So, who’s late with their 10Q filings? (ABAT, CAAS, CEU, CFSG, GFRE)

For public companies, those with fiscal quarters ending 3/31/11, the due date for their 10Q filing is fast approaching. But for many Chinese reverse mergers, it seems to be so very hard to file even unaudited results on time. Some may remember that the beginning of the end for James T. Crane’s Subaye (SBAY) was the failure to file their 10Q in February 2011. So, which fine examples of good great governance and pristine accounting have announced their most recent 10Qs will be late?

For a start, there is Sustainable Asset fave Advanced Battery Technologies, Inc. (ABAT). This “leading” provider of something gave only a terse, one line explanation in their filing:

Our Quarterly Report on Form 10-Q could not be filed within the required time because there was a delay in completing the adjustments necessary to close the books for the quarter.

There is Gulf Resources (GFRE), debunked over at Bronte Capital, see here. Gulf, seems unable to put together a balance sheet, claiming in their NT10Q  that:

The report of Gulf Resources, Inc.  (the “Company”) on Form 10-Q for the fiscal quarter ended March 31, 2011 could not be filed within the prescribed time period due to the fact that the Company was unable to finalize its audited financial results as well as the disclosure requirements of Form 10-Q without unreasonable expense or effort. As a result, the Company could not solicit and obtain the necessary review of the Form 10-Q and signatures thereto in a timely fashion prior to the due date of the report.

Yet, somehow the team at GFRE did manage to find the time to file a bizarre 8K this morning, and corresponding press release entitled “Gulf Resources Provides Final Response to Allegation” which is not much of a response, and likely not too final, either.

How about China Education Alliance (CEU)? They claim to have “encountered a delay in assembling the information, in particular its financial statements for the quarter ended March 31, 2011”
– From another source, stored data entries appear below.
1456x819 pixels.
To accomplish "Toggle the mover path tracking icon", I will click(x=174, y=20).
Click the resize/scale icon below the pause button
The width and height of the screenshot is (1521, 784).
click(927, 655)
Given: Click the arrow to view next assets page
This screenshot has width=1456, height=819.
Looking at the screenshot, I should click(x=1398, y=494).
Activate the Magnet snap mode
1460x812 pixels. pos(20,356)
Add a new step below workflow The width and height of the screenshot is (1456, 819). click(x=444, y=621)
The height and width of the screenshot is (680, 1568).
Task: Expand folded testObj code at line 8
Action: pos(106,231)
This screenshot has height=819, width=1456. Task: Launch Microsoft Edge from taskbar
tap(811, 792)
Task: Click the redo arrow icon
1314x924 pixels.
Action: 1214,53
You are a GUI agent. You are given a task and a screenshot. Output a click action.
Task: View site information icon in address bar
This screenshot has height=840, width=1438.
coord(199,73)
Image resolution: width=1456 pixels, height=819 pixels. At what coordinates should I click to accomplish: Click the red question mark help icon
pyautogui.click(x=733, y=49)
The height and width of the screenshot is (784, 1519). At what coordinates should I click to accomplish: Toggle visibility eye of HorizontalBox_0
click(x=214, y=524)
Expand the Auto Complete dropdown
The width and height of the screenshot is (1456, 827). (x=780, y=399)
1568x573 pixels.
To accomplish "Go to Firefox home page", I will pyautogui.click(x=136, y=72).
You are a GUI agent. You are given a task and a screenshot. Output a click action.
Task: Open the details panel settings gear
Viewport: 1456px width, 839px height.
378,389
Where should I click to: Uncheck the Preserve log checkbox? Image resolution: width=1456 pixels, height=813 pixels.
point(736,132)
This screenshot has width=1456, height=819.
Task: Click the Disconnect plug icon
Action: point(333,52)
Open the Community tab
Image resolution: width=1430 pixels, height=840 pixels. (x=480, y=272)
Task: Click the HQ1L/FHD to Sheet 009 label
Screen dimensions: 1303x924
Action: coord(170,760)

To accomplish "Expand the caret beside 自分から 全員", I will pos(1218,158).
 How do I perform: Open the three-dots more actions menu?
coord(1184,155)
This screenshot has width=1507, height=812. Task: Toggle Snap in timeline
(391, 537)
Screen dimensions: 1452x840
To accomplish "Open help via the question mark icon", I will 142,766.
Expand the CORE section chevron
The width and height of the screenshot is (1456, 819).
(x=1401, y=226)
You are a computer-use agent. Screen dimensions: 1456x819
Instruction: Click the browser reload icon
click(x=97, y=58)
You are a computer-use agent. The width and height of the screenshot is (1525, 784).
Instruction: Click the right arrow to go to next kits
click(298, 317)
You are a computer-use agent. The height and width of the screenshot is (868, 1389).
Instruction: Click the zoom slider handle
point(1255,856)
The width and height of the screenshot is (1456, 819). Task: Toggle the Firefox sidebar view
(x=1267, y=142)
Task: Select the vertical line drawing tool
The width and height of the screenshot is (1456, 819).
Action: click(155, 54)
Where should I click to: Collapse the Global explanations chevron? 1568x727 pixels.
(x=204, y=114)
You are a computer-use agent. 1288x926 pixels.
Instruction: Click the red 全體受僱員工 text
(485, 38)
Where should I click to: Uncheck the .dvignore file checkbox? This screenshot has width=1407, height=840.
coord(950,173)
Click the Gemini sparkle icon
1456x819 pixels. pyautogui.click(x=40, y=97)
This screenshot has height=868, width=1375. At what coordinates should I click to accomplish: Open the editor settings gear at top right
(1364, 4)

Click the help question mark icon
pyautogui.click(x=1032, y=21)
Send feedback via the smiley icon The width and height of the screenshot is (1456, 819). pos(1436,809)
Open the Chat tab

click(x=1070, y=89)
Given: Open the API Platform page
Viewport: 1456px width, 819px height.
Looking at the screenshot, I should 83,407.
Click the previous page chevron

Ping Luo favorite China Automotive (CAAS) gave the most detail out of any of these reverse merger wonders, stating:

The Company undertook a review to determine the total amount of the errors and the accounting periods in which the errors occurred. The Company’s review was overseen by the audit committee of the board of directors of the Company (the “Audit Committee”).  The Audit Committee concluded on March 12, 2011 that the Company’s previously issued audited consolidated financial statements as of and for the fiscal year ended December 31, 2009 and unaudited interim consolidated financial statements as of and for the quarterly periods ended March 31, June 30 and September 30, 2010 should no longer be relied upon because of these errors in the financial statements.  The Company’s board of directors agreed with the Audit Committee’s conclusions.  The Company intends to restate these financial statements.  Because of the nature and timing of the review, the Company is unable to file its Quarterly Report on Form 10-Q for the three-month period ended March 31, 2011 with the SEC on May 10, 2011, the prescribed due date.

And there is also former Gene Michael Bennett company China Fire and Security (CFSG), which is audited by the sharp minds at Frazer Frost. Frazer are the crack auditors behind SCOK, HRBN, RINO, CVVT and many more, see here and here. CFSG gave this pathetic excuse in their NT10Q filing:

The compilation, dissemination and review of the information required to properly be presented in Form 10-Q has imposed time constraints on the Company that have rendered timely filing of the Form 10-Q impracticable without undue hardship and expense to the Company.

Yes, even though CFSG‘s Brian Lin made, according to Bloomberg, over $725,000.00 last year, those pesky time constraints that come with being an executive at CFSG are just too much this month.

The content contained in this blog represents only the opinions of the author. The author may hold either long or short positions in securities of various companies discussed in the blog. This commentary in no way constitutes investment advice, and should never be relied on in making an investment decision, ever. This blog is not a solicitation of business: all inquiries will be ignored. The content herein is intended solely for the entertainment of the reader, and the author.